Le paradoxe du vocabulaire est éclatant : là où l’animal est un être sensible, il reste un bien susceptible, à l’achat, d’être remplacé ou réparé. La Cour de cassation, dans sa décision, s’est alors contentée de considérer que dans le cas spécifique, la réparation du bien était la seule possibilité, mais elle aurait tout à fait pu décider de manière parfaitement identique sans l’article 515-14 du Code civil.

La modification législative rate ainsi la révision de la séparation entre bien et personnes.

 

B – L’absence de remise en cause de la dichotomie entre les biens et les personnes en défaveur des animaux

L’article 515-14 du Code civil, et plus largement la loi de 2015 dont il est issu cherchaient à modifier le Code civil afin d’« éradiquer toutes les tournures directes ou indirectes affirmant ou laissant sous-entendre que les animaux sont des meubles, des immeubles ou des objets » (J.-P. Marguénaud). Pour autant, sans proposer de troisième catégorie entre les biens et les personnes, le législateur change le vocabulaire sans changer les concepts fondamentaux auxquels ces termes se rattachent. Les animaux restent des meubles ou des immeubles, comme l’illustre d’ailleurs encore l’article 522 du Code civil. Certains animaux ne sont pas qualifiés directement d’immeubles, mais l’article dispose qu’ils sont soumis à ce régime, ce qui revient au même.
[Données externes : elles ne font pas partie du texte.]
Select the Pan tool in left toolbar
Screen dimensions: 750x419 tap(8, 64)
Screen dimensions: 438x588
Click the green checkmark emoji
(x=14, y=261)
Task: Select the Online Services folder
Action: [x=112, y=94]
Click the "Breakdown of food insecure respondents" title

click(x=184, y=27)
Si les animaux sont des biens, susceptible de commerce limité et encadré, comme d’autres biens d’ailleurs, c’est parce que le droit civil ne connaît que deux catégories, fondamentales : les biens et les personnes. Un extraterrestre pourrait se poser sur Terre en France qu’il serait soit un bien, soit une personne. Ainsi, si l’article 515-14 n’arrive pas à modifier ce statut de bien de l’animal, c’est précisément parce qu’il ne cherche pas à changer cette distinction en profondeur, en s’inscrivant dans le livre du Code relatif aux biens.

 

Sources :

S. Desmoulin-Canselier, « De la sensibilité à l’unicité : une nouvelle étape dans l’élaboration d’un statut sui generis pour l’animal ? », D., 2016, p. 360 et s.
L. Neyret, N. Reboul-Maupin, « Droit des biens », D., 2016, p.1779 et s.
J.-P. Marguénaud, « L’entrée en vigueur de ‘‘l’amendement Glavany’’ : un grand pas de plus vers la personnalité juridique des animaux », RSDA, 2014, n° 2, p. 15.